Problem to work on |
Keep every word the same. Repeat the records without their images.

___ Extracted records

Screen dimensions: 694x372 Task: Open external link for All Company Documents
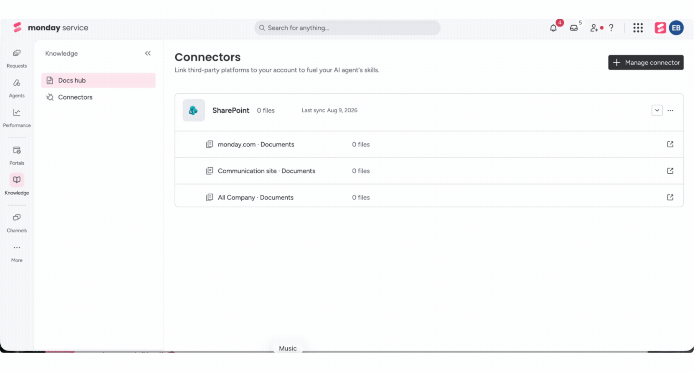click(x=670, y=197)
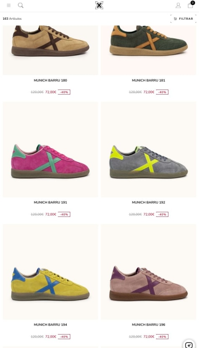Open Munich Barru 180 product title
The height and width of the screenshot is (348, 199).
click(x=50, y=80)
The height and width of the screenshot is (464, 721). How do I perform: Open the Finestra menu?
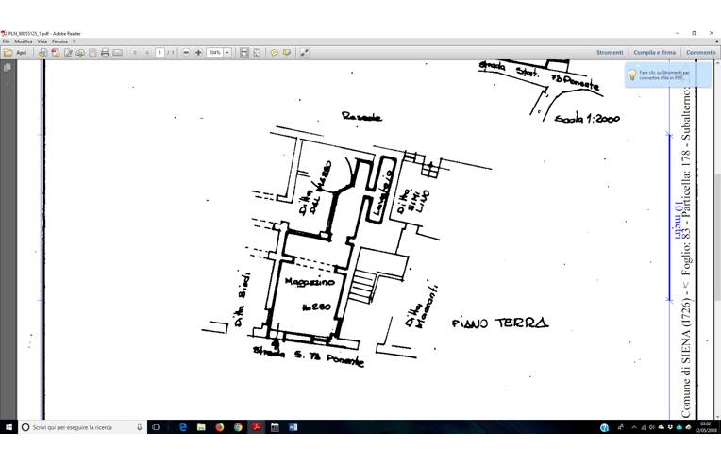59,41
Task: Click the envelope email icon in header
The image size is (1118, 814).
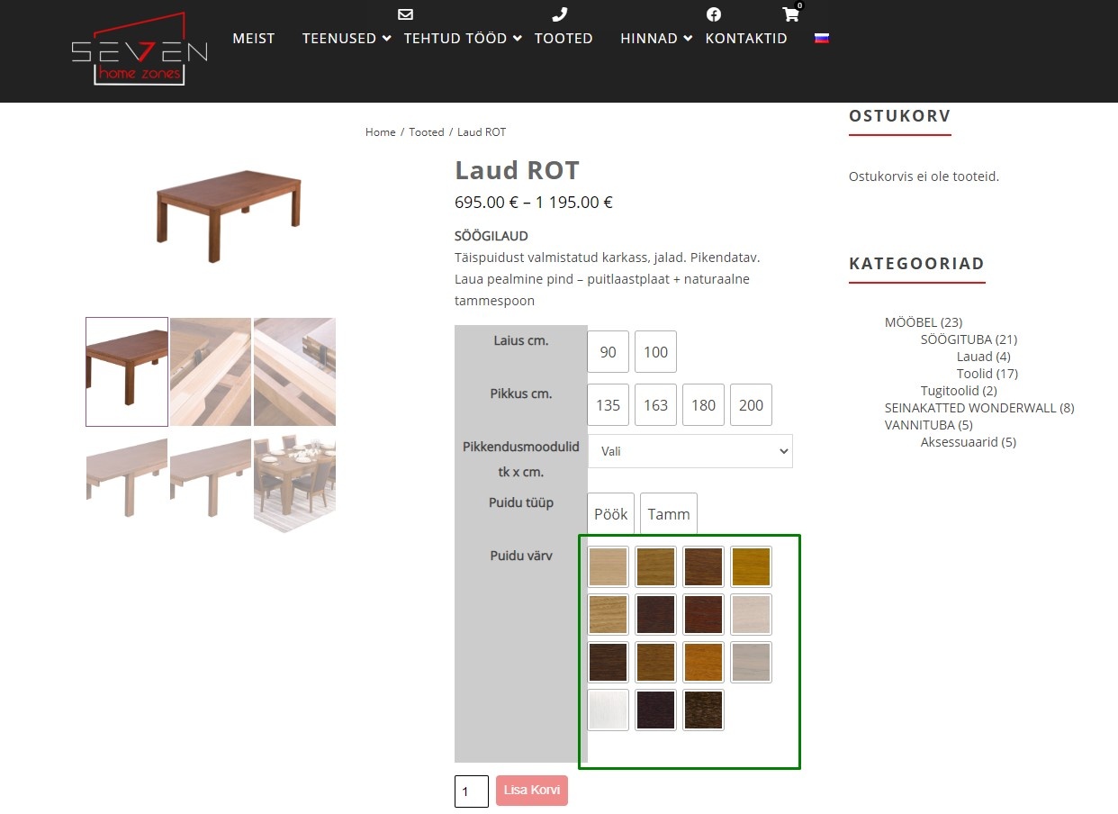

______

Response below |
Screen dimensions: 694x372 Task: Open external link for All Company Documents
click(x=670, y=197)
Open Munich Barru 180 product title
The height and width of the screenshot is (348, 199).
click(x=50, y=80)
The height and width of the screenshot is (464, 721). How do I perform: Open the Finestra menu?
59,41
Task: Click the envelope email icon in header
The image size is (1118, 814).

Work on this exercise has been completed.